Direction:
Copy the records below line for line, with no changes.

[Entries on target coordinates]

....................

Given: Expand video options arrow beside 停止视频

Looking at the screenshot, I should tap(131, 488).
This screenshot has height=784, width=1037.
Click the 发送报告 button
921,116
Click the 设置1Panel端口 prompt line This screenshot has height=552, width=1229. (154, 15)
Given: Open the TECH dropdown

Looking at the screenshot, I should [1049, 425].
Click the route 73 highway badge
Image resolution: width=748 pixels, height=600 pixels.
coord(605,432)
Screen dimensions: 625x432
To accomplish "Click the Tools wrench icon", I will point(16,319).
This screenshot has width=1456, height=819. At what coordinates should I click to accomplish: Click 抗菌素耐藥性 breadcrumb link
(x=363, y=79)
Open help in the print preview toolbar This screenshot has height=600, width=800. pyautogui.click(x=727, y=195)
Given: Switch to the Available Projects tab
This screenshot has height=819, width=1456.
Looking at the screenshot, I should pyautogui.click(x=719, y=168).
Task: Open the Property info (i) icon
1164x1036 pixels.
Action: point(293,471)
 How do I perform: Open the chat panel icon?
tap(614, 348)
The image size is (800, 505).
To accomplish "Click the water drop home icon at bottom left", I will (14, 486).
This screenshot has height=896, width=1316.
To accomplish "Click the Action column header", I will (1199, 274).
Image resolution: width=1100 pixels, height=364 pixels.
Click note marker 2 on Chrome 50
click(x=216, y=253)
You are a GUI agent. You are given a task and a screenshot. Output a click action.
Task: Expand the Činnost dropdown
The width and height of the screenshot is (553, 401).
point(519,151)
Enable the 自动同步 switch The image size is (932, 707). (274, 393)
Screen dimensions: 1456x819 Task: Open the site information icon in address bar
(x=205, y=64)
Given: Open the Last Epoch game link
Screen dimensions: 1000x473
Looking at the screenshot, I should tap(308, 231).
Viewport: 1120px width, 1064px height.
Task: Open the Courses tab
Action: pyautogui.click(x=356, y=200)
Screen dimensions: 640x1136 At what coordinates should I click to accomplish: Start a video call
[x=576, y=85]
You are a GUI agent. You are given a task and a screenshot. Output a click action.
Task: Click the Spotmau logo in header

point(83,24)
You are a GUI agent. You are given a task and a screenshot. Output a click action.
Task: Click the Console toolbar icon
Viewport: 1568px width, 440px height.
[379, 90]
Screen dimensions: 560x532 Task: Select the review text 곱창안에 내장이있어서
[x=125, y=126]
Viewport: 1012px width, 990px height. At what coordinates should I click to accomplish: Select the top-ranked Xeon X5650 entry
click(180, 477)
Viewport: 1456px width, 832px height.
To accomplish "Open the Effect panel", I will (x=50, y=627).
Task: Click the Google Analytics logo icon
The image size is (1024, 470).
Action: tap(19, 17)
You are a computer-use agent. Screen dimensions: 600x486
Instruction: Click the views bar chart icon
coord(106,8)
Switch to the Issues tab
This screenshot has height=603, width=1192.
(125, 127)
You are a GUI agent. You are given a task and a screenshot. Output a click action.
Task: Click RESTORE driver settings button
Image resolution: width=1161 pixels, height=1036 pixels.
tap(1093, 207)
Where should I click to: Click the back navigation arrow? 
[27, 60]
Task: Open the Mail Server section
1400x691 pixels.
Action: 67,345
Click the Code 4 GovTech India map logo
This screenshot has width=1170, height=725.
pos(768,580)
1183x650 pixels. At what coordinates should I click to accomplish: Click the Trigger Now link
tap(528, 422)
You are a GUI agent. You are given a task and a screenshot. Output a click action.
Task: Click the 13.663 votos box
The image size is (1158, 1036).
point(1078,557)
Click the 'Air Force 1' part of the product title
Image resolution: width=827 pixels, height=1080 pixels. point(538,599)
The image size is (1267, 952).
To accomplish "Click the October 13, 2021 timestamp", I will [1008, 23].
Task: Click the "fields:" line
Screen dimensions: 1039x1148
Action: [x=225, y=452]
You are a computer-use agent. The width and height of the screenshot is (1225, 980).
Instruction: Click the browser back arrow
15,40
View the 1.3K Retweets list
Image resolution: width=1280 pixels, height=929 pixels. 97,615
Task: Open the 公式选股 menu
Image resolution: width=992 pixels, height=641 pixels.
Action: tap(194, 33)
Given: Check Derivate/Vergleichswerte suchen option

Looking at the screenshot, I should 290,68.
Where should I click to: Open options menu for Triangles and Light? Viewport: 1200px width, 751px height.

....................

Final answer:
Given: Expand video options arrow beside 停止视频

Looking at the screenshot, I should tap(131, 488).
This screenshot has height=784, width=1037.
Click the 发送报告 button
921,116
Click the 设置1Panel端口 prompt line This screenshot has height=552, width=1229. (154, 15)
Given: Open the TECH dropdown

Looking at the screenshot, I should [1049, 425].
Click the route 73 highway badge
Image resolution: width=748 pixels, height=600 pixels.
coord(605,432)
Screen dimensions: 625x432
To accomplish "Click the Tools wrench icon", I will point(16,319).
This screenshot has width=1456, height=819. At what coordinates should I click to accomplish: Click 抗菌素耐藥性 breadcrumb link
(x=363, y=79)
Open help in the print preview toolbar This screenshot has height=600, width=800. pyautogui.click(x=727, y=195)
Given: Switch to the Available Projects tab
This screenshot has height=819, width=1456.
Looking at the screenshot, I should pyautogui.click(x=719, y=168).
Task: Open the Property info (i) icon
1164x1036 pixels.
Action: point(293,471)
 How do I perform: Open the chat panel icon?
tap(614, 348)
The image size is (800, 505).
To accomplish "Click the water drop home icon at bottom left", I will (14, 486).
This screenshot has height=896, width=1316.
To accomplish "Click the Action column header", I will (1199, 274).
Image resolution: width=1100 pixels, height=364 pixels.
Click note marker 2 on Chrome 50
click(x=216, y=253)
You are a GUI agent. You are given a task and a screenshot. Output a click action.
Task: Expand the Činnost dropdown
The width and height of the screenshot is (553, 401).
point(519,151)
Enable the 自动同步 switch The image size is (932, 707). (274, 393)
Screen dimensions: 1456x819 Task: Open the site information icon in address bar
(x=205, y=64)
Given: Open the Last Epoch game link
Screen dimensions: 1000x473
Looking at the screenshot, I should tap(308, 231).
Viewport: 1120px width, 1064px height.
Task: Open the Courses tab
Action: pyautogui.click(x=356, y=200)
Screen dimensions: 640x1136 At what coordinates should I click to accomplish: Start a video call
[x=576, y=85]
You are a GUI agent. You are given a task and a screenshot. Output a click action.
Task: Click the Spotmau logo in header

point(83,24)
You are a GUI agent. You are given a task and a screenshot. Output a click action.
Task: Click the Console toolbar icon
Viewport: 1568px width, 440px height.
[379, 90]
Screen dimensions: 560x532 Task: Select the review text 곱창안에 내장이있어서
[x=125, y=126]
Viewport: 1012px width, 990px height. At what coordinates should I click to accomplish: Select the top-ranked Xeon X5650 entry
click(180, 477)
Viewport: 1456px width, 832px height.
To accomplish "Open the Effect panel", I will (x=50, y=627).
Task: Click the Google Analytics logo icon
The image size is (1024, 470).
Action: tap(19, 17)
You are a computer-use agent. Screen dimensions: 600x486
Instruction: Click the views bar chart icon
coord(106,8)
Switch to the Issues tab
This screenshot has height=603, width=1192.
(125, 127)
You are a GUI agent. You are given a task and a screenshot. Output a click action.
Task: Click RESTORE driver settings button
Image resolution: width=1161 pixels, height=1036 pixels.
tap(1093, 207)
Where should I click to: Click the back navigation arrow? 
[27, 60]
Task: Open the Mail Server section
1400x691 pixels.
Action: 67,345
Click the Code 4 GovTech India map logo
This screenshot has width=1170, height=725.
pos(768,580)
1183x650 pixels. At what coordinates should I click to accomplish: Click the Trigger Now link
tap(528, 422)
You are a GUI agent. You are given a task and a screenshot. Output a click action.
Task: Click the 13.663 votos box
The image size is (1158, 1036).
point(1078,557)
Click the 'Air Force 1' part of the product title
Image resolution: width=827 pixels, height=1080 pixels. point(538,599)
The image size is (1267, 952).
To accomplish "Click the October 13, 2021 timestamp", I will [1008, 23].
Task: Click the "fields:" line
Screen dimensions: 1039x1148
Action: [x=225, y=452]
You are a computer-use agent. The width and height of the screenshot is (1225, 980).
Instruction: Click the browser back arrow
15,40
View the 1.3K Retweets list
Image resolution: width=1280 pixels, height=929 pixels. 97,615
Task: Open the 公式选股 menu
Image resolution: width=992 pixels, height=641 pixels.
Action: tap(194, 33)
Given: Check Derivate/Vergleichswerte suchen option

Looking at the screenshot, I should 290,68.
Where should I click to: Open options menu for Triangles and Light? Viewport: 1200px width, 751px height.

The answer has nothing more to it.